Samuela Vula

Personal information
- Full name: Samuela Vuluma Vula
- Date of birth: 22 August 1984 (age 42)
- Place of birth: Fiji
- Position: Defender

Senior career*
- Years: Team / Apps / (Gls)
- 2007–2009: Rewa
- 2009–2010: Lautoka
- 2011–2014: Suva

International career
- 2007–2012: Fiji / 10 / (0)

Medal record
Men's football
Representing Fiji
OFC Nations Cup
| Third place | 2008 Oceania |  |
OFC U-20 Championship
| Runner-up | 2002 Fiji/Vanuatu |  |
Pacific Games
| Silver medal – second place | 2007 Samoa |  |

= Samuela Vula =

Fijian footballer

Samuela Vuluma Vula (born 22 August 1984) is a Fijian former footballer who played as a defender. He played for Fijian clubs including Rewa, Lautoka, Suva and Labasa. He also won seven caps for the Fiji national team.

==Club career==
In 2009, Vula represented Lautoka F.C., while also serving as a military officer.
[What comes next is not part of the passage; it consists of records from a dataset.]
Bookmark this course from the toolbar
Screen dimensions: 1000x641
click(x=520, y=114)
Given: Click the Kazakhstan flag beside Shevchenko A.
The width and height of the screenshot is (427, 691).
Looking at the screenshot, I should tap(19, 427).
In 2012, Vula earned several awards in a successful season playing for Suva. He was the player of the tournament in both the Fiji FACT and Courts IDC competitions. Following these awards, he was voted men's player of the year by the Fiji Football Association. In October of that year, Vula stated he intended to remain with Suva for the remainder of his career.

In 2013, Vula was banned for five years and fined $5,000 for indiscipline during the 2013 edition of the Fiji FACT. He was accused of having verbally abused his own club's management team, as well as damaging property at the team base camp.

Vula signed for Labasa in 2014 for a fee of around $2,000.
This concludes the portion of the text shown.